Season of Epiphany (February 2019)
I am writing this on the first Sunday of the year, 6th January, celebrated throughout the church as Epiphany Sunday. Epiphany comes from the Greek word meaning revelation or manifestation.
Protestant and Roman Catholic churches remember on this day the coming of the magi to worship the infant Jesus – his manifestation to the wider world. Eastern Orthodox churches focus on Jesus’ baptism and some Orthodox churches actually celebrate Christmas on this day.
But why am I writing about this for our February newsletter when Epiphany Sunday was a month ago? Well this year, because Easter is nearly as late as it can be, the season of Epiphany continues right through February and into March.
February can be a cold, dark and wintry month. In rural communities it was known as ‘February fill-dyke’, when rain and snow filled the ditches to over-flowing. In some mediaeval Books of Hours the seasonal labour for bitter Februaries was sitting by the fire!
The American biblical scholar Donald Gowan once suggested that the rather gloomy Old Testament book Ecclesiastes might have been written in February when the writer was suffering from February-itis: the time, he says, when the mornings and evenings have been dark for so long that we think it’s always like this; when it’s been cold and wet for so long that the sight of spring flowers is like a memory from childhood; when the car is so filthy we’re ashamed to drive it, but afraid to wash it in case it’s only the dirt holding it together; the time when we’ve forgotten last year’s holiday and it’s too soon to look forward to this year’s! Well perhaps February in N America is worse than it is here.

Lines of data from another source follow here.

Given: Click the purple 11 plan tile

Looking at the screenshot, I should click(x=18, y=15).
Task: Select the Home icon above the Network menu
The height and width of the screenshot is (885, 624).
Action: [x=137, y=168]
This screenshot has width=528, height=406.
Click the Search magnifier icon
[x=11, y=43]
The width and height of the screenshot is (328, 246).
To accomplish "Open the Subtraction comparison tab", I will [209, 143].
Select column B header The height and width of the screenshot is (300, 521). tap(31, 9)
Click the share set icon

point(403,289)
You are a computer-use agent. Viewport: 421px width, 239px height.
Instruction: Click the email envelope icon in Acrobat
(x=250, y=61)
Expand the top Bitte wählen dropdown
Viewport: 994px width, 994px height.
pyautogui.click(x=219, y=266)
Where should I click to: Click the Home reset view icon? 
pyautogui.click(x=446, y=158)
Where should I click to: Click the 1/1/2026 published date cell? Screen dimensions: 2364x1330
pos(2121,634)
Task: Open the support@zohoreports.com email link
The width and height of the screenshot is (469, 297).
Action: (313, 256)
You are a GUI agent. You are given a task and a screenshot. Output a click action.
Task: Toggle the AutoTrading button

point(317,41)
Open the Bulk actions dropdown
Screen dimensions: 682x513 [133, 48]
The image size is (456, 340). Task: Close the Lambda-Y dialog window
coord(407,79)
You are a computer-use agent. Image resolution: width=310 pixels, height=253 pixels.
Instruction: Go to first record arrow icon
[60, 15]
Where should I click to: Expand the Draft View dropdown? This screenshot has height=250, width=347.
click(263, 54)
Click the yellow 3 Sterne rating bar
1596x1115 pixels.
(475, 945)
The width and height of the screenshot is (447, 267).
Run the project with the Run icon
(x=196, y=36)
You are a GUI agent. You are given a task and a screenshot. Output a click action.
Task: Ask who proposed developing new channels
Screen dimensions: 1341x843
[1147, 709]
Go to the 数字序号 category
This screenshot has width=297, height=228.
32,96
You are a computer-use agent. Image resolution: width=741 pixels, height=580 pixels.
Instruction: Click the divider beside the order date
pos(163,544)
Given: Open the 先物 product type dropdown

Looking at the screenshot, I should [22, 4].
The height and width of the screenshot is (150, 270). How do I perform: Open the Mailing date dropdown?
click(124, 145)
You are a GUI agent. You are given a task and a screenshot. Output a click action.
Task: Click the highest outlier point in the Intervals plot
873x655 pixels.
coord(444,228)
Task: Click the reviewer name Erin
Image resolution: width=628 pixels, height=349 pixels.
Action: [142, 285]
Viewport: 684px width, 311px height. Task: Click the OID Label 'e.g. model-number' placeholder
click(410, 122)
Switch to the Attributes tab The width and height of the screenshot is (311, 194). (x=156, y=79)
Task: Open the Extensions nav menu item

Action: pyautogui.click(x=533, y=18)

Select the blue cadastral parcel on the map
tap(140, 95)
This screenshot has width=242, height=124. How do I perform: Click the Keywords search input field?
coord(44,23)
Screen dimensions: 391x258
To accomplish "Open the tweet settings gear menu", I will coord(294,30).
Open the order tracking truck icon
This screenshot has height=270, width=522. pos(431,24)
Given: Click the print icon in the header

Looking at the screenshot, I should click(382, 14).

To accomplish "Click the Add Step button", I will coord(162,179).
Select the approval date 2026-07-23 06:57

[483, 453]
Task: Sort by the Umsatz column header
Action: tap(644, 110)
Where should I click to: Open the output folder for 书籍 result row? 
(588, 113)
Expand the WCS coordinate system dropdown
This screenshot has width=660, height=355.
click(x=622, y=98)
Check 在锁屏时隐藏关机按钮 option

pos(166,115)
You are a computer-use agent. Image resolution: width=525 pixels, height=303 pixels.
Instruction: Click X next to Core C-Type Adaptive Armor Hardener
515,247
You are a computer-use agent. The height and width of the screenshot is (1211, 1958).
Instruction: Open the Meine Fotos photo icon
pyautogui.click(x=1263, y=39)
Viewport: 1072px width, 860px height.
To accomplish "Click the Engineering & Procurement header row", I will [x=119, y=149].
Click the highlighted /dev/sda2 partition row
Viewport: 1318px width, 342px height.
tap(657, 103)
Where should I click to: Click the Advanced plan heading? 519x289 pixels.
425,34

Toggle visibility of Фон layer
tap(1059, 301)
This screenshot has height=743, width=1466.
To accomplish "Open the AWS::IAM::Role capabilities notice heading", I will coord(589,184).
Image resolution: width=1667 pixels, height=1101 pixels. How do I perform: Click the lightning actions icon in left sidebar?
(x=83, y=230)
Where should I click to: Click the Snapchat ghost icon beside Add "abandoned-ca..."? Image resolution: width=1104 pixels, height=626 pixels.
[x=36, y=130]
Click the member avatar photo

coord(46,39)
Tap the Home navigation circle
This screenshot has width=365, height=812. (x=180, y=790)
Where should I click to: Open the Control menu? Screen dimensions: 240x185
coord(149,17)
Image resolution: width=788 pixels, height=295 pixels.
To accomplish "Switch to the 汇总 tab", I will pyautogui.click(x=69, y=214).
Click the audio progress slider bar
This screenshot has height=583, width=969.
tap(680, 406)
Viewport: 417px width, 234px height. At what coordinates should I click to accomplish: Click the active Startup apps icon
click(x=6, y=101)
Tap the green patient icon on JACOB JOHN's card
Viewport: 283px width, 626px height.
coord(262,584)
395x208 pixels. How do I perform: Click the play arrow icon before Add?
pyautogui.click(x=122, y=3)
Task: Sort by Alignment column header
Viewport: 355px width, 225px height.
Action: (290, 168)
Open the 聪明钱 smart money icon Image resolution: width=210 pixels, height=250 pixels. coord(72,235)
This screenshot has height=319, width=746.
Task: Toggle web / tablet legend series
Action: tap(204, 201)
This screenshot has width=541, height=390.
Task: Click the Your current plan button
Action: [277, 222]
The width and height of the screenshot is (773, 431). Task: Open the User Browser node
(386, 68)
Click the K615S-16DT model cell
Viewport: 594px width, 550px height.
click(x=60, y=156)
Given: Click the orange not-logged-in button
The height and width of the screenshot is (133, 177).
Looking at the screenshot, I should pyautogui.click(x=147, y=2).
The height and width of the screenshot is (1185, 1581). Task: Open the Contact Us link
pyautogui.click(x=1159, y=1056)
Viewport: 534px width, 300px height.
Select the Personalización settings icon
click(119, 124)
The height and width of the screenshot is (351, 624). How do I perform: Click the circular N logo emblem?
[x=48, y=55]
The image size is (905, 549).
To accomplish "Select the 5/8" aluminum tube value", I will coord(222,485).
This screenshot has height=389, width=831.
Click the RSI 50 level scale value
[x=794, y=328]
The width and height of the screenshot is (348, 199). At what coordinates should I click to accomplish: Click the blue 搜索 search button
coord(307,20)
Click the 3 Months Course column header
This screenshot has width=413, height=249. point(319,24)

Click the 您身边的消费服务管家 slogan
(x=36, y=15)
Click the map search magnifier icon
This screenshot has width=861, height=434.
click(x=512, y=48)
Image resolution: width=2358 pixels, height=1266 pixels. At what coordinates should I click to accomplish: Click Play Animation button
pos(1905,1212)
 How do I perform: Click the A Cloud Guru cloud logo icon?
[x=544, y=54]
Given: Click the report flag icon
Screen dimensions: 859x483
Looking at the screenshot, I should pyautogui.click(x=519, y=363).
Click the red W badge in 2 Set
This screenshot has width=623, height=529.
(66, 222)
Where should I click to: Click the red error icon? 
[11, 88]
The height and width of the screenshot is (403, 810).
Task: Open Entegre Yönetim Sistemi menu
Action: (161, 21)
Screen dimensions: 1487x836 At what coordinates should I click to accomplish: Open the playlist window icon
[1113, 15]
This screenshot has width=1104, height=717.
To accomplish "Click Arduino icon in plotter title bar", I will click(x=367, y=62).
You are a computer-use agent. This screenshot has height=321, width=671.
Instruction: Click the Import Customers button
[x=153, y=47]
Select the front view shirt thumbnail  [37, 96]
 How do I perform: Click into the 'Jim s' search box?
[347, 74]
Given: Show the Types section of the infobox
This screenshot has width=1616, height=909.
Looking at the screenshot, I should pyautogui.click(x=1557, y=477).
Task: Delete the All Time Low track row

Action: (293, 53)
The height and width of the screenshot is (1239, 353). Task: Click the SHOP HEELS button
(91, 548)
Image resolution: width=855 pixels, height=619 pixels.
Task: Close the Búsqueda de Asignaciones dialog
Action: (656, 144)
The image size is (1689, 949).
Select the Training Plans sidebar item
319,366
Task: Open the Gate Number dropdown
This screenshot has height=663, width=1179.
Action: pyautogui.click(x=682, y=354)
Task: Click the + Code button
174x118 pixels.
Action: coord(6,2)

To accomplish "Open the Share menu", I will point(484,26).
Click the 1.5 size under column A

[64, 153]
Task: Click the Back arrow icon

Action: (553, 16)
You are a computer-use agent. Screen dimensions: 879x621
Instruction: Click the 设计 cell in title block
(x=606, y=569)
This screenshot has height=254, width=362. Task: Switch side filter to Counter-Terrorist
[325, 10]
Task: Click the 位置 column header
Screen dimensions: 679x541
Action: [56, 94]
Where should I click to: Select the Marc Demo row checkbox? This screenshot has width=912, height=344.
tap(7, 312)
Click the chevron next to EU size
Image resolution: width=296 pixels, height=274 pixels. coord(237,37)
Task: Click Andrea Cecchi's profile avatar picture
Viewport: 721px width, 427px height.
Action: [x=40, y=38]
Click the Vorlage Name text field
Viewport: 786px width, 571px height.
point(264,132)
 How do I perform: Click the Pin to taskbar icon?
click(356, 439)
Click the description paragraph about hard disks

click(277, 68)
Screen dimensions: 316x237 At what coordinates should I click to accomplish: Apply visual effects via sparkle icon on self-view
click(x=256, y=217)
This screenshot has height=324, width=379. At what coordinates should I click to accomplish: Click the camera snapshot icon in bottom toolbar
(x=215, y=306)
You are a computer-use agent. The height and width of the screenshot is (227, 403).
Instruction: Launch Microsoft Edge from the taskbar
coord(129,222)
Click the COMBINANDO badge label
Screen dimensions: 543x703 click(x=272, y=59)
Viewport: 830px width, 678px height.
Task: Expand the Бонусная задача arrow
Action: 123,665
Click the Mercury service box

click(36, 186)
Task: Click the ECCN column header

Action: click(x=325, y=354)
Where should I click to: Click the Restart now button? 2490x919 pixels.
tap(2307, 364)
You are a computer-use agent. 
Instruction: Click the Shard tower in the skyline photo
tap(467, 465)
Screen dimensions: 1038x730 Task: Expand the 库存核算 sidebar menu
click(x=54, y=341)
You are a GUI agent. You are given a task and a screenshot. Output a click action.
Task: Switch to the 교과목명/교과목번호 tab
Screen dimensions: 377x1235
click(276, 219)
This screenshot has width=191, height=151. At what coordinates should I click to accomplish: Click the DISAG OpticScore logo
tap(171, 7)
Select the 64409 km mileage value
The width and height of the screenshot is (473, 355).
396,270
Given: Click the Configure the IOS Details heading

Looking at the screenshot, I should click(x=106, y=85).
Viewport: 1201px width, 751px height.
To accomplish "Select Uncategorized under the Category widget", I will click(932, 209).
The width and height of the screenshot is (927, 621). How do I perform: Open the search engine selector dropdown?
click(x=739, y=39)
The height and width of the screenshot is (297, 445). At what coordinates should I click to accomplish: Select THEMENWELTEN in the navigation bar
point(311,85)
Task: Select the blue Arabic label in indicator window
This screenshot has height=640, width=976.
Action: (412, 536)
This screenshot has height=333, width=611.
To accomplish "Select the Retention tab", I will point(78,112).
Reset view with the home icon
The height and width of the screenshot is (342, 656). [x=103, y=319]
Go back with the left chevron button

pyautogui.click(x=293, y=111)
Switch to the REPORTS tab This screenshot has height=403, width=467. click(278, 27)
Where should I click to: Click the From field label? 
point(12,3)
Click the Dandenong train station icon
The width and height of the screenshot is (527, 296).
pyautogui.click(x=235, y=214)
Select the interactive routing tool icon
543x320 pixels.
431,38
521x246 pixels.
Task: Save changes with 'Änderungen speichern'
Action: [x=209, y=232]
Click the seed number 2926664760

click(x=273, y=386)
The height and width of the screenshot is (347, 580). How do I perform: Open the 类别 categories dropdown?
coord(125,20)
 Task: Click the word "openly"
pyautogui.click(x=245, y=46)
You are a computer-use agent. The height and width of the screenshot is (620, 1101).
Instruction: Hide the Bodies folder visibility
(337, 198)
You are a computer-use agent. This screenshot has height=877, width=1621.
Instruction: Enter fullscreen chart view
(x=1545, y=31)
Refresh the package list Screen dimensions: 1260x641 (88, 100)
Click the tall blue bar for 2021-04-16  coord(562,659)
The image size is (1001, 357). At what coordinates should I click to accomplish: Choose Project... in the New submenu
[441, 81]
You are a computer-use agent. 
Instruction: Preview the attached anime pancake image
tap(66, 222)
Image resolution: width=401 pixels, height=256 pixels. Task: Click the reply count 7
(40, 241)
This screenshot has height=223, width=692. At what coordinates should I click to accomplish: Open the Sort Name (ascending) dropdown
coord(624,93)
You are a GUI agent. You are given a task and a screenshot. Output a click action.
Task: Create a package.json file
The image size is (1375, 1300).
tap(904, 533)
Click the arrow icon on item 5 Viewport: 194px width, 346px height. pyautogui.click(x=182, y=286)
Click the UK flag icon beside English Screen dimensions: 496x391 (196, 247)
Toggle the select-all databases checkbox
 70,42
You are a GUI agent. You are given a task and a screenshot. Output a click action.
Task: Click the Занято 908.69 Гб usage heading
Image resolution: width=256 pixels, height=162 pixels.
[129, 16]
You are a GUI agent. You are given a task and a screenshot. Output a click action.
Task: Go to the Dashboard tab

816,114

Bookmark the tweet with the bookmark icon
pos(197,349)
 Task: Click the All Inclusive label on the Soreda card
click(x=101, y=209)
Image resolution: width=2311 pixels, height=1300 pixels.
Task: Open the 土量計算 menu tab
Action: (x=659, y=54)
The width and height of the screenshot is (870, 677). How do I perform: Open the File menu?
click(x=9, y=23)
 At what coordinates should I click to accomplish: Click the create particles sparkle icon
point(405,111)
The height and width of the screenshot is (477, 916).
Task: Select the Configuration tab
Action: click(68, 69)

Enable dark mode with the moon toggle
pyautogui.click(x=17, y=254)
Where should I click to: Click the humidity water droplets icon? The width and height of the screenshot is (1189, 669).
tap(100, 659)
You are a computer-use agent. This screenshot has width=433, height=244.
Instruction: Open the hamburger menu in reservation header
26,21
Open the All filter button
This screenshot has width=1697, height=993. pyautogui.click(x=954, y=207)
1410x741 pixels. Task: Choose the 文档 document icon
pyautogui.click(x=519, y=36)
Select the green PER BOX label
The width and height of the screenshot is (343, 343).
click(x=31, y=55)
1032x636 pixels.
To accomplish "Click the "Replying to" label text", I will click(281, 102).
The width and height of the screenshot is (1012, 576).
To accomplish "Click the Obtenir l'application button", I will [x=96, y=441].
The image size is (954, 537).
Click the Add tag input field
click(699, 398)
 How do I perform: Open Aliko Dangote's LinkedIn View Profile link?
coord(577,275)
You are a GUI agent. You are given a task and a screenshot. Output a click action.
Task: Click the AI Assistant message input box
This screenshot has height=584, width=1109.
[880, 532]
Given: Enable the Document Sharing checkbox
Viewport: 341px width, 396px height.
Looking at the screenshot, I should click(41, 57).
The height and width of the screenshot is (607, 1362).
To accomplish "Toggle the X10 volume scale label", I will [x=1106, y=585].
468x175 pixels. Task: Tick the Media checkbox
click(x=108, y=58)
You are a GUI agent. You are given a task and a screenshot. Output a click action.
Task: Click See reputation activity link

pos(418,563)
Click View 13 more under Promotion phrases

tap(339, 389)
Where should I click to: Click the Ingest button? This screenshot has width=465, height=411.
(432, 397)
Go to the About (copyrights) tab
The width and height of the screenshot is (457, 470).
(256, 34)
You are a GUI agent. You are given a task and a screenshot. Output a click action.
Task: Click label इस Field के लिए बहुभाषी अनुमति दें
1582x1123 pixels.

But this February we’re still in the season of Epiphany and that’s an antidote to February-itis. For Epiphany is about the dawning of the light, the light that came into the world with the birth of Jesus – a light for revelation to the Gentiles, in the words of the elderly devout Simeon when in the temple he took the infant Jesus in his arms. The lectionary gospel readings for this season are all from Luke, as he writes about the revelation of that light as Jesus began his ministry – in the synagogue in Nazareth, in the miracles of healing in Capernaum, in the calling of his first disciples, and in his ‘Sermon on the Plain’- Luke’s equivalent of Matthew’s Sermon on the Mount. In all these ways God’s glory was being made manifest, and we have seen his glory, the glory of the Father’s only Son, full of grace and truth, when the Word became flesh and lived among us. (John 1 vs.14).
The Jesuit priest and poet Gerard Manley Hopkins was one who glimpsed the glory of God in the world around him and celebrated that epiphany in poems such as Pied Beauty, Spring, The Starlight Night, and perhaps especially in God’s Grandeur.
In this poem he writes of a world like ours where
all is seared with trade; bleared, smeared with toil;
and wears man’s smudge and shares man’s smell…
But in spite of that, he can say that
The world is charged with the grandeur of God.
It will flame out, like shining from shook foil…
And that is
Because the Holy Ghost over the bent
world broods with warm breast and with ah! bright wings.
Hopkins was given an insight, by divine grace, into the ultimate spiritual reality. However troubled the world, he was confident that deep down it is still radiant with the glory of God – Epiphany’s antidote to February-itis, made manifest to those with eyes to see, minds to comprehend and hearts to worship and adore.